• EXERCISE PASSAGE:
◆ ◆ ◆ ◆ ◆ ◆ ◆
Fashion law is a small field in Canada. Few have written academically on the topic; even fewer practice fashion law daily. However, fashion overlaps well-established areas of law including intellectual property, brand and enterprise management, labour and human resources, competition, commercial law, consumer law, environmental law, and now, the regulation of Internet and artificial intelligence (AI).

Running a fashion business is incredibly hard; running one from Canada is harder. Having spent a decade working in fashion in Toronto, I have witnessed the hurdles fashion entrepreneurs face in building and growing lucrative brands. Design schools rarely teach the business of fashion, therefore entrepreneurs (if they formally studied at all) seldom know how to turn their creativity into profit. Creating apparel/accessories is expensive, material intensive, and time consuming; especially in Canada where apparel manufacturers are scarce and often demand production runs far larger than most brands wish to produce. Moreover, cheaper production locales often do not guarantee the same ethical, safe, and sustainable production that Canada’s regulatory environment provides. Therefore, designers seeking to produce locally and ethically tend to do ‘made-to-order' but this raises the costs of their products far beyond their competitors, reducing their potential customer base. Marketing, PR, and website management are also expensive and time consuming. Designers who solely wish to create often neglect crucial promotional strategies, further reducing their discoverability to customers. The brands that do invest their already limited budgets on advertising agencies are left with fewer resources to funnel into other business aspects. No matter how you slice it Canadian designers have been left between a rock and a hard place when it comes to accessing the funds and business development resources they need to produce, promote, and grow their businesses on the international stage.
◆ ◆ ◆ ◆ ◆ ◆ ◆
• DATASET CONTENT:
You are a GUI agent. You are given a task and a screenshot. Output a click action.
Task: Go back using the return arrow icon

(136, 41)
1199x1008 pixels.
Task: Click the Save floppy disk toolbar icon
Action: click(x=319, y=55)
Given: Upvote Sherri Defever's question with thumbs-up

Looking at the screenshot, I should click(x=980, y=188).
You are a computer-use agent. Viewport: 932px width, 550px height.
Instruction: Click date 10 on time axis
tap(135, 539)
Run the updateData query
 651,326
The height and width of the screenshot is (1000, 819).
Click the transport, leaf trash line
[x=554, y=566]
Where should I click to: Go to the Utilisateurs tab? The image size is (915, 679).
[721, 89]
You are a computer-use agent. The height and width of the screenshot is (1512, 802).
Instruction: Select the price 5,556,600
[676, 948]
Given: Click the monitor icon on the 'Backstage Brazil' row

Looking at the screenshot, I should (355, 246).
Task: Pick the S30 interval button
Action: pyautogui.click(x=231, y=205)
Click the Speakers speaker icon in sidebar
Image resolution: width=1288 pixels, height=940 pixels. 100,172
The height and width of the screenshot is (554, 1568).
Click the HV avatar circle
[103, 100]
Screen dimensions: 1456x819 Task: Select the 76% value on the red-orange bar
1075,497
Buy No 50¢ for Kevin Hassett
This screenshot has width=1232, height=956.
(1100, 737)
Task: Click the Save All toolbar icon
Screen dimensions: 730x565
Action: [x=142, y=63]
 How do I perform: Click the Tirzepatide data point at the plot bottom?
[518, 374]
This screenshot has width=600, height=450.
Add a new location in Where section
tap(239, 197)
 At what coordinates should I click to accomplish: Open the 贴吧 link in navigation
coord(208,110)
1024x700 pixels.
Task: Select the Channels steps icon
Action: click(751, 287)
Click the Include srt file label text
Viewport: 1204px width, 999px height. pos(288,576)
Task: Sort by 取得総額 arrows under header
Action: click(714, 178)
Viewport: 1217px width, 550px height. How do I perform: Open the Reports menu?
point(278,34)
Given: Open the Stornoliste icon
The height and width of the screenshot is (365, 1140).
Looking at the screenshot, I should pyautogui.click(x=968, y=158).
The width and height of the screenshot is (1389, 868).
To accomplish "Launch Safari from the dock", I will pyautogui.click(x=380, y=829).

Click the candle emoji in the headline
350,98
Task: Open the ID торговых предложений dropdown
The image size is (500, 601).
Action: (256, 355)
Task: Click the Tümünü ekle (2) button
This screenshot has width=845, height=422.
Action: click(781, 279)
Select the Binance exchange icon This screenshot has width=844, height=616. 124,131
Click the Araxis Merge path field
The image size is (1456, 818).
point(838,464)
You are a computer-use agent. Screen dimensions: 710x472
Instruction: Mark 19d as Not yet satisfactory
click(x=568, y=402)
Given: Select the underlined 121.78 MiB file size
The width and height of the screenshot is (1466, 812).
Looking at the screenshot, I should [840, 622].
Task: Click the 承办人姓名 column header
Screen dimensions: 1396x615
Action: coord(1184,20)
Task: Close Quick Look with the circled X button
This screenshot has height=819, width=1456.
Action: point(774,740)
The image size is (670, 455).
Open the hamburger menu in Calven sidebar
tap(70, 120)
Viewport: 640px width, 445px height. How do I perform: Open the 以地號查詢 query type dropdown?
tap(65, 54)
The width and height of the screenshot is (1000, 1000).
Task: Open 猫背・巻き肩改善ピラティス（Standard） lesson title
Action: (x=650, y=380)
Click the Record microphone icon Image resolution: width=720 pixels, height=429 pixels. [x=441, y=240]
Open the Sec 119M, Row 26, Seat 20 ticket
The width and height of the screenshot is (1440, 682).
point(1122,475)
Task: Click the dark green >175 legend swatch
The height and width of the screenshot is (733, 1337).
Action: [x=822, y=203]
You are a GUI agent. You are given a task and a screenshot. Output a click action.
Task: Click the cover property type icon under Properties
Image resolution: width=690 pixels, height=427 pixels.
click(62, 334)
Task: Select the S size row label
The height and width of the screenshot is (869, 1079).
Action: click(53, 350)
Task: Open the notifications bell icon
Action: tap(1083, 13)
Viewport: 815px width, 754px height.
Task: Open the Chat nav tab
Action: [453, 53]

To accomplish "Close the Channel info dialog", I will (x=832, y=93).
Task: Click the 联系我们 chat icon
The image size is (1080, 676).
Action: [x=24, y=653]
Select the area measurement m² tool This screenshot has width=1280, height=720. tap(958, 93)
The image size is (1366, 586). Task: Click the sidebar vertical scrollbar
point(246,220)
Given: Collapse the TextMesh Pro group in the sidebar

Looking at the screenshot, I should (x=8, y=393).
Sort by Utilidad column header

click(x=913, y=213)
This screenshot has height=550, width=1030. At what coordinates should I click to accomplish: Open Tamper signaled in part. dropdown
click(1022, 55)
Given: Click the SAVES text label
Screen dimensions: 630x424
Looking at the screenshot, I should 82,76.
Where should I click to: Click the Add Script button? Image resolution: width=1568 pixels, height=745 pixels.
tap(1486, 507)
◆ ◆ ◆ ◆ ◆ ◆ ◆
• ABOUT THIS TASK:
Copy out the whole passage on fashion law and fashion business in Canada word for word.

• SOLUTION:
Fashion law is a small field in Canada. Few have written academically on the topic; even fewer practice fashion law daily. However, fashion overlaps well-established areas of law including intellectual property, brand and enterprise management, labour and human resources, competition, commercial law, consumer law, environmental law, and now, the regulation of Internet and artificial intelligence (AI).

Running a fashion business is incredibly hard; running one from Canada is harder. Having spent a decade working in fashion in Toronto, I have witnessed the hurdles fashion entrepreneurs face in building and growing lucrative brands. Design schools rarely teach the business of fashion, therefore entrepreneurs (if they formally studied at all) seldom know how to turn their creativity into profit. Creating apparel/accessories is expensive, material intensive, and time consuming; especially in Canada where apparel manufacturers are scarce and often demand production runs far larger than most brands wish to produce. Moreover, cheaper production locales often do not guarantee the same ethical, safe, and sustainable production that Canada’s regulatory environment provides. Therefore, designers seeking to produce locally and ethically tend to do ‘made-to-order' but this raises the costs of their products far beyond their competitors, reducing their potential customer base. Marketing, PR, and website management are also expensive and time consuming. Designers who solely wish to create often neglect crucial promotional strategies, further reducing their discoverability to customers. The brands that do invest their already limited budgets on advertising agencies are left with fewer resources to funnel into other business aspects. No matter how you slice it Canadian designers have been left between a rock and a hard place when it comes to accessing the funds and business development resources they need to produce, promote, and grow their businesses on the international stage.